Talvez porque eu tenha começado a debruçar-me sobre os livros muito cedo, alguns temas de que cuida a filosofia me acompanham desde que me conheço por gente. Meu pai, leitor do Juó Bananére, bem que me advertia, inutilmente, que la filosofia é uma schienza tale senza la quale il mondo vá tale e quale.

Um desses temas é precisamente o enigma da vida e da morte. Morre-se, e daí ? Eu poderia demorar-me em explicar isso, mas deixo para outra ocasião, para não me desviar daquilo que eu desejei escrever hoje.

O que quero dizer é que fui ver um filme que os jornais e revistas dizem tratar-se de uma comédia. Seu nome é "Mais estranho do que a Ficção" (Stranger than Fiction). Como todos nós que ali estávamos havíamos lido que aquilo era uma comédia, toca rir das situações insólitas que vão aparecendo na tela, não nos impressionando a cara séria do personagem principal, um excelente ator saído da televisão, que, na verdade, não achava a menor graça em nada do que estava acontecendo. À medida que o filme se vai desenrolando, eu vou ficando inquieto na cadeira, vendo nele uma profundidade que não havia lido em nenhum comentário feito pelos entendidos. Aquilo é tão comédia como a Divina Comédia do Dante Alighieri. Ou a Comédia Humana, do Honoré de Balzac. Ou as comédias que eram escritas pelos teatrólogos gregos e que não tinham o propósito de fazer rir, mas, bem ao contrário, de fazer o espectador refletir sobre a vida, o que, quase sempre, leva ao choro. Não é a toa que comédien, para os franceses, não é aquele que faz rir, mas simplesmente aquele que interpreta um papel no teatro. Traduzir comédien por comediante é cair na cilada dos falsos cognatos. Comédien é apenas e tão somente o ator. Considerando que "a luz negra de um destino cruel ilumina este teatro sem cor, onde eu vou desempenhando o papel de palhaço do amor", como cantou o Nélson Cavaquinho, comediante somos todos nós, que vamos desempenhando nosso papel nesse palco mal iluminado. Palhaços ou coisa pior.

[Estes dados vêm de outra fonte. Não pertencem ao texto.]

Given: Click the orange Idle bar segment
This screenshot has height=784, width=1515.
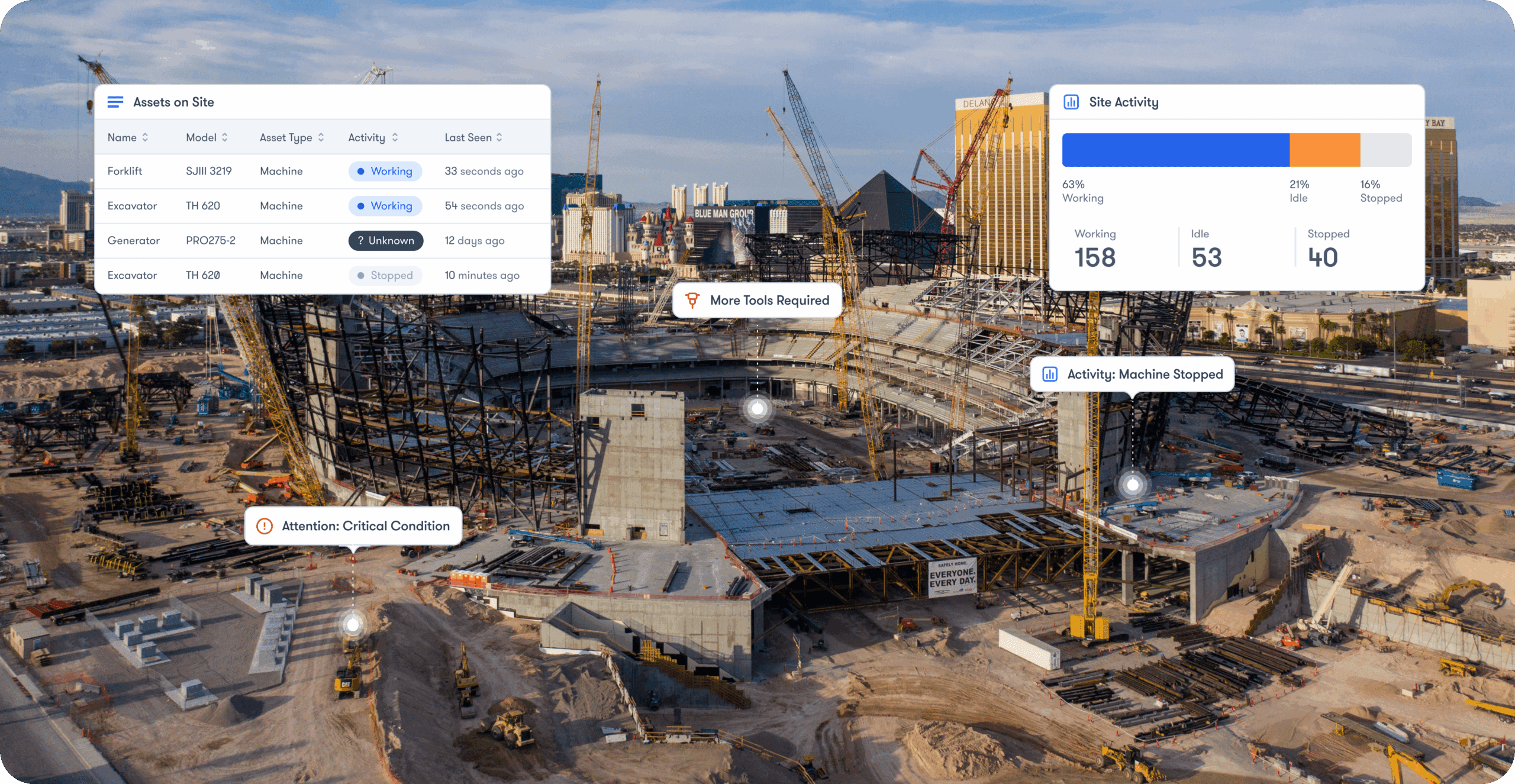Looking at the screenshot, I should tap(1324, 150).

Pois o filme cuida exatamente disso: a discussão filosófica entre livre arbítrio e predestinação ou fatalismo, o que, de início, me fez lembrar de um romance do Eça, qual deles ?, no qual, a folhas tantas, dois personagens, tarde da noite, ficam a discutir exatamente sobre isso. "O que tem de acontecer tem força", diz um deles, "não adiante lutar contra. É resignar-se". Nisso eles percebem que o último ônibus vai encostando no ponto de parada, onde ficará por alguns meros segundos. Talvez nem pare, se não houver passageiro para ser recolhido. E lá vão os dois aprendizes de filósofos a correr para pegar o ônibus, porque, se deixarem por conta do destino, talvez tenham de ir a pé para casa. Primo panis, deinde philosophari. Primeiro matemos a fome, depois vamos falar de filosofia, como se dizia quando se amarrava cachorro com lingüiça, um pouco antes dos tempos do Onça, apelido de um prefeito do Rio de Janeiro, fique sabendo a senhora, cujo nome era Luiz Vahia, brabo como ele só, como me ensinou o mesmo pai.

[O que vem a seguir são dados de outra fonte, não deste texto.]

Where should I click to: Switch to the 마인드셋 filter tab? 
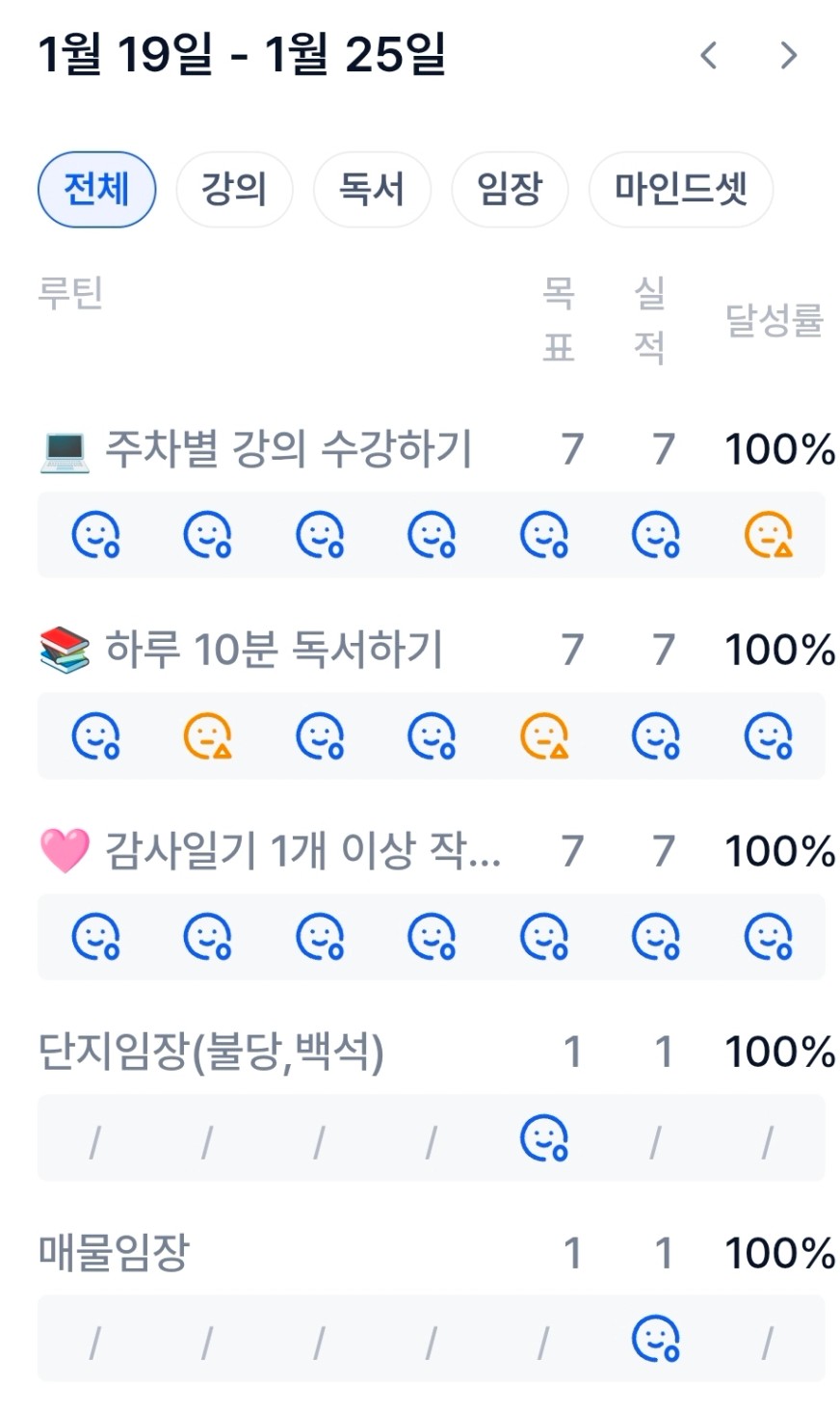pyautogui.click(x=680, y=189)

Quando o protagonista do filme, comendo biscoitos feitos pela moça, começa a retornar à vida, eu não poderia deixar de lembrar das madeleines, graças às quais o Marcel Proust avançava em sua busca do tempo perdido. Quantas daquelas pessoas que assistiam ao filme teriam percebido isso ? Levantem o braço os que sim.

E lá está Franz Kafka, pois o filme é eminentemente kafkiano, com o personagem sendo envolvido por uma história sem pé nem cabeça, uma história que está além de seu entendimento; e também Samuel Beckett, pois todos nós, tal como o personagem do filme, sempre estamos esperando Godot, o autor do roteiro de nossas vidas, que gostaríamos de encontrar em algum endereço; e, igualmente, as Parcas, não três mas duas, que, lá do alto, manipulam os cordéis que movimentam o personagem à revelia dele.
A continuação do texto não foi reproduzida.